#### [WHAT TO WORK ON]
Starting at the line that has "musica [musica (1 item)] (1154, 601)" and stopping after the line that has "across the universe (358, 662)", write out only those lines in full, keeping each line's text unchanged and multiplying both coordinates in every answer by 1.35, rounded to whole numbers with halves going up.

#### [DATA TO USE]
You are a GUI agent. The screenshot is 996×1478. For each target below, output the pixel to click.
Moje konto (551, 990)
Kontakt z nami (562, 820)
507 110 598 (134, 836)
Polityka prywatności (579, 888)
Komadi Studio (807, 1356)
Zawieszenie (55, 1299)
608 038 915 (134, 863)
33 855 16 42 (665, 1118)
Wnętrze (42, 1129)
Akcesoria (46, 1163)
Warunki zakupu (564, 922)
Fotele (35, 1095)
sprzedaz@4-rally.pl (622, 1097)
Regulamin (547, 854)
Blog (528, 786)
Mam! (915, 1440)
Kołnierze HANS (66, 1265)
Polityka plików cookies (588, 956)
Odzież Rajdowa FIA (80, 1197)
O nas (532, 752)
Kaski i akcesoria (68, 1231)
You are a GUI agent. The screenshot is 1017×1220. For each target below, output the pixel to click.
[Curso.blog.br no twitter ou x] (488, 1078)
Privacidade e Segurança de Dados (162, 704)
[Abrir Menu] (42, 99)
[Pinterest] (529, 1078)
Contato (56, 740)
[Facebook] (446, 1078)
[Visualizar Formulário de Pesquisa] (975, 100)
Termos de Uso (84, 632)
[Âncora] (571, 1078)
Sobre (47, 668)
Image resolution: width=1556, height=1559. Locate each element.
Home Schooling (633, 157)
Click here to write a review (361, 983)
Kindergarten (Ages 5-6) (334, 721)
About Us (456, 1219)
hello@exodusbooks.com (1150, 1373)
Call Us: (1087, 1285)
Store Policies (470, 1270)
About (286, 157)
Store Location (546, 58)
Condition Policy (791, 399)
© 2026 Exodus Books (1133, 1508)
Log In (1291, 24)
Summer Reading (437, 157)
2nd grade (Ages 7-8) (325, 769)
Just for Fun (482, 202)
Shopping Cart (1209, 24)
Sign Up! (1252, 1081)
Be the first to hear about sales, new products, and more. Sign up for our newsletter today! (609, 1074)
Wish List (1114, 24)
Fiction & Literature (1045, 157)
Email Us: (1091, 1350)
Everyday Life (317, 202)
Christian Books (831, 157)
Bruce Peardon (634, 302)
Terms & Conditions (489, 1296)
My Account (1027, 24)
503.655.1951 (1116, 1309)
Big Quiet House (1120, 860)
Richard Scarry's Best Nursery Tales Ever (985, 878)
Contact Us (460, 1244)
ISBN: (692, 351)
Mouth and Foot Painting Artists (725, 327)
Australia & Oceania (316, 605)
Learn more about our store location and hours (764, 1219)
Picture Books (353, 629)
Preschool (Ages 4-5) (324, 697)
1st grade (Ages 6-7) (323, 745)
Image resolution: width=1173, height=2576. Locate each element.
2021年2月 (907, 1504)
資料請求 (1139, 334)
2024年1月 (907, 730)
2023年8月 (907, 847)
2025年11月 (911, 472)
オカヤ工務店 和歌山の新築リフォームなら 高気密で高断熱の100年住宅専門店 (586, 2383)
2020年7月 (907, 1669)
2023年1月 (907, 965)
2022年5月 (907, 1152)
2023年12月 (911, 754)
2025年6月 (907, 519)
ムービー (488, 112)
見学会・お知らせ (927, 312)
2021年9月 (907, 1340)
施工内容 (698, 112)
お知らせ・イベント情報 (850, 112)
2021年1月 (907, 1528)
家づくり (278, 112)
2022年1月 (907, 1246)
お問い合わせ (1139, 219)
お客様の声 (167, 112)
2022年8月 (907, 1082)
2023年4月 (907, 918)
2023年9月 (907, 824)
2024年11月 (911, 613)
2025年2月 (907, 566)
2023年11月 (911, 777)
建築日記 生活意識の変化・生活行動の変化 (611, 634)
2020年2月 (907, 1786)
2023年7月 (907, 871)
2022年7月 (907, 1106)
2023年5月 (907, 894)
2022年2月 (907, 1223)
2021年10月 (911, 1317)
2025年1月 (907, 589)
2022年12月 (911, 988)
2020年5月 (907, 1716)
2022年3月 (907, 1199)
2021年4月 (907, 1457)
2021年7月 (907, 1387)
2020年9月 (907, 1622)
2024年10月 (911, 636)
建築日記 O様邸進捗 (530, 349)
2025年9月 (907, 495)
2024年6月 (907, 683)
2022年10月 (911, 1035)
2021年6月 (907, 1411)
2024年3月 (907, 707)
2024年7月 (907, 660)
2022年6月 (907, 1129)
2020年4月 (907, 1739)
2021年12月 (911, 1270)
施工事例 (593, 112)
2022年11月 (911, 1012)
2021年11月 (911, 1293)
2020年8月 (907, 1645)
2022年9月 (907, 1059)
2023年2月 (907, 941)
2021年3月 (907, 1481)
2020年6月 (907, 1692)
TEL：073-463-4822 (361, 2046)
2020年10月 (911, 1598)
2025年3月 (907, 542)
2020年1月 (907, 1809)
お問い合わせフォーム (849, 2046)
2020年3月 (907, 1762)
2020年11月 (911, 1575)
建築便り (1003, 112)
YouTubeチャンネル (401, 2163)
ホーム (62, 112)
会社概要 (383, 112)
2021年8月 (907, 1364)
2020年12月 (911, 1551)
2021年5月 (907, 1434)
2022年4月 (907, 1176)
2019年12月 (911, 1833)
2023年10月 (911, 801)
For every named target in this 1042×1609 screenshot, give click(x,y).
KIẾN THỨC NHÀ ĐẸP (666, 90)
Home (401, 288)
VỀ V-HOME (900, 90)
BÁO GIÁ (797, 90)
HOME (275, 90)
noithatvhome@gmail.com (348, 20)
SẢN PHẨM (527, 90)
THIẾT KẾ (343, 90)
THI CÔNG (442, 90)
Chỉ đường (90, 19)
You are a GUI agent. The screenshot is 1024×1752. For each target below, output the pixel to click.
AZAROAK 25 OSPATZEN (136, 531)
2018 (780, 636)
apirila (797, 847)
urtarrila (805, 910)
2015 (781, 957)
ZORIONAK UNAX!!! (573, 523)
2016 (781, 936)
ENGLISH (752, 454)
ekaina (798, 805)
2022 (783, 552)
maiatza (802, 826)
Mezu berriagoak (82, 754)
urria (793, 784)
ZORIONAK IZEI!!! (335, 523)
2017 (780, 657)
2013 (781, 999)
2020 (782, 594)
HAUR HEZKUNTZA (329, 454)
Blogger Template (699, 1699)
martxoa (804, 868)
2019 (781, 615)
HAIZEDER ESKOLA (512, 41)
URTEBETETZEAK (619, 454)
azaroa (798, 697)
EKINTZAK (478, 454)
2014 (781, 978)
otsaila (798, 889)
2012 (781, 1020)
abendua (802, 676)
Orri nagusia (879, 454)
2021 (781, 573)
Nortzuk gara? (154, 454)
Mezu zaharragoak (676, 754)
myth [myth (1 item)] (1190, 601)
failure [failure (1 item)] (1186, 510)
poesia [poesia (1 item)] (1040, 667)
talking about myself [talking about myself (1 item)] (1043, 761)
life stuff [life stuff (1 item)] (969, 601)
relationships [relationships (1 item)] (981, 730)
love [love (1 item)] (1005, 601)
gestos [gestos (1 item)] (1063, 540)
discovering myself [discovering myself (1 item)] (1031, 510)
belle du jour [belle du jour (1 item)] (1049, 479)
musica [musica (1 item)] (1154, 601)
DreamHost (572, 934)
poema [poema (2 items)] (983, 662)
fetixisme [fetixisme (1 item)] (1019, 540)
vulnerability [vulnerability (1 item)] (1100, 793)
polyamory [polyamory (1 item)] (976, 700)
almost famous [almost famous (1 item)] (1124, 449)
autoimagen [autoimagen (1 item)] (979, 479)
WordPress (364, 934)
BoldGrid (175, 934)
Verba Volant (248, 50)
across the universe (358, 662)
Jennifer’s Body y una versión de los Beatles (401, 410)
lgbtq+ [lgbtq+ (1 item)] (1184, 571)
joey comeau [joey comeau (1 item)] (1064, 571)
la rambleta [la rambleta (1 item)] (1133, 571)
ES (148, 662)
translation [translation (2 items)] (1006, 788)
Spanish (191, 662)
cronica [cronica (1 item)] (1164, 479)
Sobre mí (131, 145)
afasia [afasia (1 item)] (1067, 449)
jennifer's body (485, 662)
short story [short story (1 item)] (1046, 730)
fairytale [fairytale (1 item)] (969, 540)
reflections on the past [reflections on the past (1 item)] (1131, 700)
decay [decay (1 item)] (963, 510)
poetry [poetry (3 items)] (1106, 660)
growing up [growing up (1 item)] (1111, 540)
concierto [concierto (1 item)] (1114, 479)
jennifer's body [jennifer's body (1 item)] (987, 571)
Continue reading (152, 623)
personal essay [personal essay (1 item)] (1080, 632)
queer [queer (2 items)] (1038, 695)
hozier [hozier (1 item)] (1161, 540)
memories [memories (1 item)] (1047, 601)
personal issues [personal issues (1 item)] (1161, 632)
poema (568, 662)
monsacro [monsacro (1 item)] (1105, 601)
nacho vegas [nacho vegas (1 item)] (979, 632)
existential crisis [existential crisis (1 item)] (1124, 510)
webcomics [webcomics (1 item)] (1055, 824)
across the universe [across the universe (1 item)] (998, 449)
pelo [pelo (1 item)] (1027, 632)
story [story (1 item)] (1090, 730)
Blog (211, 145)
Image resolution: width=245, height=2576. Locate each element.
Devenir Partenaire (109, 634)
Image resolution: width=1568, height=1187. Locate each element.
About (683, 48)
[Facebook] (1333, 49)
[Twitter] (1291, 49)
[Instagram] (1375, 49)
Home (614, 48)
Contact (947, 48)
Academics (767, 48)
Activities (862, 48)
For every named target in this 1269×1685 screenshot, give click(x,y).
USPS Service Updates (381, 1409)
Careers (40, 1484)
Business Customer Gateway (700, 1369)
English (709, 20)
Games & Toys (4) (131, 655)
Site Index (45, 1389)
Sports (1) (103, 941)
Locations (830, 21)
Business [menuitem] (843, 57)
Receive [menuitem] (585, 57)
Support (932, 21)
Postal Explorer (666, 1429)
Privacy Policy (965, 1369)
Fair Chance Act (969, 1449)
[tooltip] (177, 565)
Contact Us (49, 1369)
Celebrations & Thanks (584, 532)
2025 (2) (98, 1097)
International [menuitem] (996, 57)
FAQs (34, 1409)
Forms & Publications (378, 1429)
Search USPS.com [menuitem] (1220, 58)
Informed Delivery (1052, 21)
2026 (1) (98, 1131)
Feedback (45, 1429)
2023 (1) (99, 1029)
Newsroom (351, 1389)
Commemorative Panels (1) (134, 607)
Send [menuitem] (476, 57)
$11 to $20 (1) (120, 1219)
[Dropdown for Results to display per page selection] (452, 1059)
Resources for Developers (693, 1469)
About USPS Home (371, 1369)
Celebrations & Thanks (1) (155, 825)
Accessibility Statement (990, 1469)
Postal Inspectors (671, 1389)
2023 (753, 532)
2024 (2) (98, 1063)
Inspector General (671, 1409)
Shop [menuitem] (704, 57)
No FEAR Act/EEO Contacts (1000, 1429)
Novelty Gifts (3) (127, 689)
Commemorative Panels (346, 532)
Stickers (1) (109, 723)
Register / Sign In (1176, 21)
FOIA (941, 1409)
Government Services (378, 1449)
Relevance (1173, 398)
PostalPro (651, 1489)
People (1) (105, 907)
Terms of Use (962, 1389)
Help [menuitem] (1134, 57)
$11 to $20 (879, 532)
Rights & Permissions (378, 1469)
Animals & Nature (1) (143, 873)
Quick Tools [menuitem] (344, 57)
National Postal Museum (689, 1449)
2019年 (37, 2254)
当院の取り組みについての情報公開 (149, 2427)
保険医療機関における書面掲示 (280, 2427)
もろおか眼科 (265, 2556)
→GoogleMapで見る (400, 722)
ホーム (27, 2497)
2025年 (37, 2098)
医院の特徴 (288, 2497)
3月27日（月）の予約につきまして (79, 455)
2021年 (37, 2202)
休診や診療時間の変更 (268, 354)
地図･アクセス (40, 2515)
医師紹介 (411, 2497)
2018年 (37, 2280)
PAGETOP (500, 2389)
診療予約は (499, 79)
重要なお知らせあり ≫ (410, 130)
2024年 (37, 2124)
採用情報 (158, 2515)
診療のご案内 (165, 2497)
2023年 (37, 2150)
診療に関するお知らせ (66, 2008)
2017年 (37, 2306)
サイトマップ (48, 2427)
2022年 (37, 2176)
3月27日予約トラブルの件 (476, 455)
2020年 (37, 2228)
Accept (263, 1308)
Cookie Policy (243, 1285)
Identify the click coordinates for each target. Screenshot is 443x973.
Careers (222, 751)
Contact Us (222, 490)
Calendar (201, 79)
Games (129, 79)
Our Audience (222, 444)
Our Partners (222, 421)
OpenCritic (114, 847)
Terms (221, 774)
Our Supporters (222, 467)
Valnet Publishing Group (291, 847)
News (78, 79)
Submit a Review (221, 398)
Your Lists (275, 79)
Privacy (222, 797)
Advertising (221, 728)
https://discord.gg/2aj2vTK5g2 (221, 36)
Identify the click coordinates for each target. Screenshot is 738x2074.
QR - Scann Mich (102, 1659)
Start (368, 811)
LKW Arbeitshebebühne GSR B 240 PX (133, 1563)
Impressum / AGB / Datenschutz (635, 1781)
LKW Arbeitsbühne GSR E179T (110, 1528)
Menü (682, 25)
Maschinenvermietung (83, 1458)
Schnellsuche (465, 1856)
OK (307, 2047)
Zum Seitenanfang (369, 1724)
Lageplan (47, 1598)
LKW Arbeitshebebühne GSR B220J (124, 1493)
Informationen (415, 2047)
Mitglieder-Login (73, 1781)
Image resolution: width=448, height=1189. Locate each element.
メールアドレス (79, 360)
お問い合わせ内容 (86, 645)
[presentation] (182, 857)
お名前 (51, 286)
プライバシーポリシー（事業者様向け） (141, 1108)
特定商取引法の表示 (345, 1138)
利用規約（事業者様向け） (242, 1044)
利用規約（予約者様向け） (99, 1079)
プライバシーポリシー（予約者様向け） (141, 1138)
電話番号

#### [WRITTEN RESPONSE]
musica [musica (1 item)] (1558, 811)
DreamHost (772, 1261)
poema [poema (2 items)] (1327, 894)
fetixisme [fetixisme (1 item)] (1376, 729)
vulnerability [vulnerability (1 item)] (1485, 1071)
polyamory [polyamory (1 item)] (1318, 945)
almost famous [almost famous (1 item)] (1517, 606)
autoimagen [autoimagen (1 item)] (1322, 647)
WordPress (491, 1261)
BoldGrid (236, 1261)
Verba Volant (335, 68)
across the universe (483, 894)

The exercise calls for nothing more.